5 Replies Latest reply on Jan 15, 2007 8:31 AM by Dimitrios Andreadis

    JMX Timer Performance & Strange Issues

    Stratos Pavlakis Newbie

      Hi all,

      I have a really complex issue regarding the JMX timer and i could use some help. Based on the architecture of the Simple Schedule Provider, I developed a version of a job scheduling system for academic purposes.

      This system consists of:

      - an mbean provider which listens to a session EJB for registering job schedules at runtime.
      - a manager which contains the JMX Timer for triggering those schedules
      - a listener class whose instances catch the triggering events.
      - a JMS queue where we put the objects describing the logic of each schedule in order to execute it.
      - an MDB whose instances consume the objects in the queue and execute their corresponding logic.

      When the timer fires a schedule, the listener catches the event and places an object message into the queue.

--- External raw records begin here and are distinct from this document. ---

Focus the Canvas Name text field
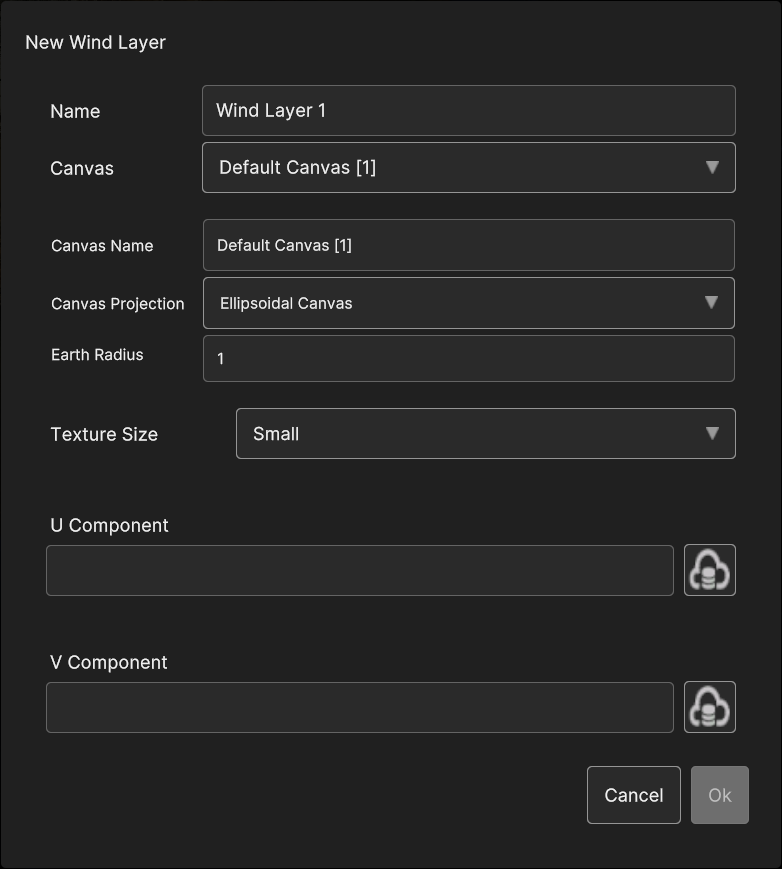(469, 245)
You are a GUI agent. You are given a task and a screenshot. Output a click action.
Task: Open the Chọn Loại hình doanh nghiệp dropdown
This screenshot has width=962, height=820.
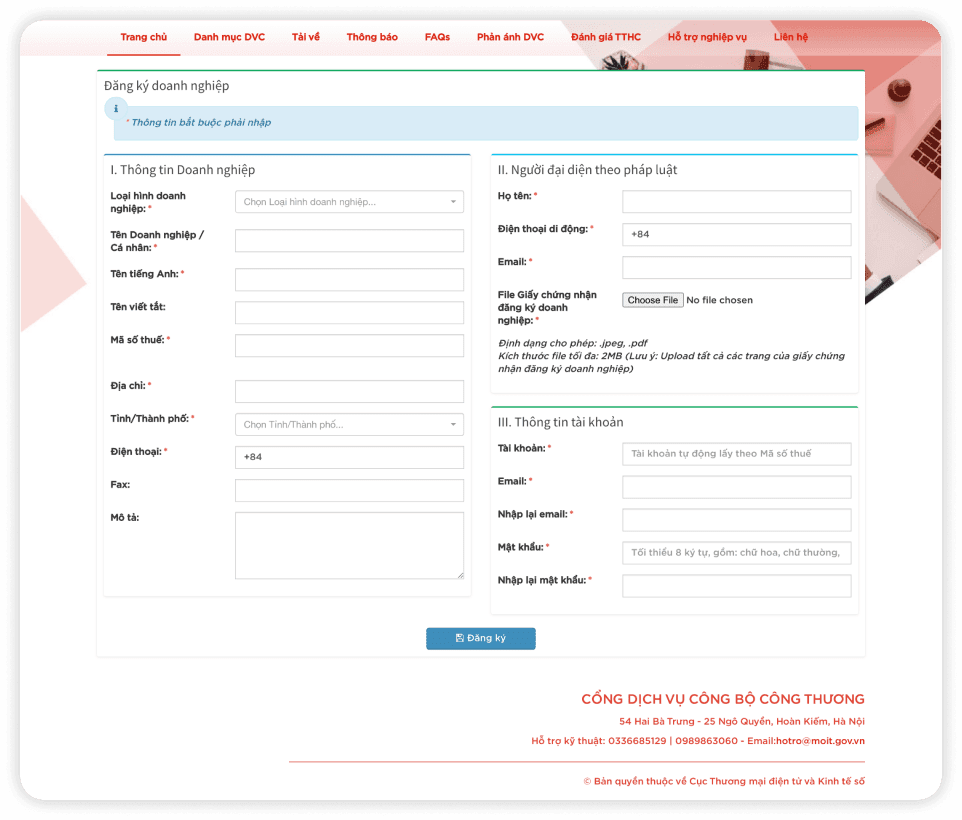point(348,201)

An MDB instance is then used by the container to consume the message by executing an interface predefined method on the enclosed object.

      This system makes use of the JbossCache 1.4 (TreeCache) for persistence purposes because it is supposed to be much faster than a traditional JDBC storage engine. Every time a message object is placed in the queue, this information is stored in the cache. Its meaning is that a job's repetition is under execution.

      Our scheduling system can also work in a clustered Jboss environment, where the Provider , Manager (including JMX Timer) and JMS Queue act as singletons working on a single node while several instantiated MDBs on every node of the cluster are ready to consume messages pulled from the JMS queue through the cluster-wide JNDI. The cache also works in synchronous replication mode. In this way we want to achieve a load balancing regarding the load that comes from the processing of the actual logic of the various scheduled jobs.

      I wont refer to other issues as fail-over etc cause they are irrelevant with my current subject but whoever wants more info on this can mail me.

      Anyway, this system works just fine under normal conditions (delays lower than 100ms). However, when we started stress testing it (more than 200 -300 job executions per second) we noticed several strange issues.

      I will demonstrate them through an actual example. Our jobs where simple java classes inserting a row per each execution into an in-memory JDBC table (mysql). Each row consists of timestamps (System.getTimeInMillis()) pulled at certain points of the executing process, starting at the Timer trigger firing and ending at the time the actual job started running.

      Well, having these data, we noticed that delays of several seconds (up to 1 minute) occurred solely because of the JMX Timer.

      row example:

      shouldFireAt: 100000ms
      FiredAt: 120000ms;
      CachedAt: 120010ms;
      MDB consumed at : 120050ms;
      Started executing : 120051ms;

      As far as we know the java.util.Timer can support much more than 200-300 task executions per second, jmx timer doesnt? Do these JMX Timer delays make sense to you? Keep in mind that the cpu and memory usage never exceeded 70%.

      And another even more strange issue is that when working in a cluster, the delays under the same stress tests, go 300% higher! And still the only reason is the JMX timer and not the cache synchronous replication, which is absolutely crazy. How can that be? The timer is used as singleton and he has no knowledge himself that he is working in a cluster. Shouldnt i notice exactly the same FiredAt - shouldFireAt delays as if I worked in a single node environment?

      I am ready to use Jprofiler to find some answers, but i am pretty sure that its the JMX Timer's bad performance that degrades the whole system's performance.

      I could use some advise here.
      thx in advance.